- What is asked: Please print every one of the following rows again, character for character.

- Extracted entries:
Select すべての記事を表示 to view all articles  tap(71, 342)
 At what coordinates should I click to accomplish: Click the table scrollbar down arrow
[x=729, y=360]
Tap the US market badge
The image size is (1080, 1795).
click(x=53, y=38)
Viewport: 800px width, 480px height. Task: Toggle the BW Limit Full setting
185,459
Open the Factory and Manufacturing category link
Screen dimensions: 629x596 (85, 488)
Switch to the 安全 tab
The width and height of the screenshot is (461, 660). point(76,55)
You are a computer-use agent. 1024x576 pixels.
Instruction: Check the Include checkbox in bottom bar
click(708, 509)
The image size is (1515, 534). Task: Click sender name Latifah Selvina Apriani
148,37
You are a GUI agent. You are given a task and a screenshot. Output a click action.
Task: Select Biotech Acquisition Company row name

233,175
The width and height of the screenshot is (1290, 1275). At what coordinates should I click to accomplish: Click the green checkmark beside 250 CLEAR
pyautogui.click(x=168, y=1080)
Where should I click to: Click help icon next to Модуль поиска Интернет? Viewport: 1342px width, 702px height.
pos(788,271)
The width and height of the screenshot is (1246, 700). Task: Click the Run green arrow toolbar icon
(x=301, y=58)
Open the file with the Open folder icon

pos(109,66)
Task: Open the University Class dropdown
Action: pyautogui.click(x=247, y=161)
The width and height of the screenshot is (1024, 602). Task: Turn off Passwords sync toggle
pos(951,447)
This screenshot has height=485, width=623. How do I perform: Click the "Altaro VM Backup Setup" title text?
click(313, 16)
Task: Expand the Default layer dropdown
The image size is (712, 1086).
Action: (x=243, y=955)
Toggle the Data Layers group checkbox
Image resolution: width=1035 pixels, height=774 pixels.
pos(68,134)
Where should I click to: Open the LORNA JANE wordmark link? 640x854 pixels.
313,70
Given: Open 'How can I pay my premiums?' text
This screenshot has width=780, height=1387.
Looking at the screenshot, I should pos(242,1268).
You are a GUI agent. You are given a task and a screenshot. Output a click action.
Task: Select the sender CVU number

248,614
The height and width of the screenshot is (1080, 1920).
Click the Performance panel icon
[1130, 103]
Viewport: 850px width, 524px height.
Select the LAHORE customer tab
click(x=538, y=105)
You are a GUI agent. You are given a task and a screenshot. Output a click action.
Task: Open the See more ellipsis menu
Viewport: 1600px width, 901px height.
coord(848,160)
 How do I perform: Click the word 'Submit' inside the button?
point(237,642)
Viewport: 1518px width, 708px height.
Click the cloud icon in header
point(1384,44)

- Correct answer:
Select すべての記事を表示 to view all articles  tap(71, 342)
 At what coordinates should I click to accomplish: Click the table scrollbar down arrow
[x=729, y=360]
Tap the US market badge
The image size is (1080, 1795).
click(x=53, y=38)
Viewport: 800px width, 480px height. Task: Toggle the BW Limit Full setting
185,459
Open the Factory and Manufacturing category link
Screen dimensions: 629x596 (85, 488)
Switch to the 安全 tab
The width and height of the screenshot is (461, 660). point(76,55)
You are a computer-use agent. 1024x576 pixels.
Instruction: Check the Include checkbox in bottom bar
click(708, 509)
The image size is (1515, 534). Task: Click sender name Latifah Selvina Apriani
148,37
You are a GUI agent. You are given a task and a screenshot. Output a click action.
Task: Select Biotech Acquisition Company row name

233,175
The width and height of the screenshot is (1290, 1275). At what coordinates should I click to accomplish: Click the green checkmark beside 250 CLEAR
pyautogui.click(x=168, y=1080)
Where should I click to: Click help icon next to Модуль поиска Интернет? Viewport: 1342px width, 702px height.
pos(788,271)
The width and height of the screenshot is (1246, 700). Task: Click the Run green arrow toolbar icon
(x=301, y=58)
Open the file with the Open folder icon

pos(109,66)
Task: Open the University Class dropdown
Action: pyautogui.click(x=247, y=161)
The width and height of the screenshot is (1024, 602). Task: Turn off Passwords sync toggle
pos(951,447)
This screenshot has height=485, width=623. How do I perform: Click the "Altaro VM Backup Setup" title text?
click(313, 16)
Task: Expand the Default layer dropdown
The image size is (712, 1086).
Action: (x=243, y=955)
Toggle the Data Layers group checkbox
Image resolution: width=1035 pixels, height=774 pixels.
pos(68,134)
Where should I click to: Open the LORNA JANE wordmark link? 640x854 pixels.
313,70
Given: Open 'How can I pay my premiums?' text
This screenshot has width=780, height=1387.
Looking at the screenshot, I should pos(242,1268).
You are a GUI agent. You are given a task and a screenshot. Output a click action.
Task: Select the sender CVU number

248,614
The height and width of the screenshot is (1080, 1920).
Click the Performance panel icon
[1130, 103]
Viewport: 850px width, 524px height.
Select the LAHORE customer tab
click(x=538, y=105)
You are a GUI agent. You are given a task and a screenshot. Output a click action.
Task: Open the See more ellipsis menu
Viewport: 1600px width, 901px height.
coord(848,160)
 How do I perform: Click the word 'Submit' inside the button?
point(237,642)
Viewport: 1518px width, 708px height.
Click the cloud icon in header
point(1384,44)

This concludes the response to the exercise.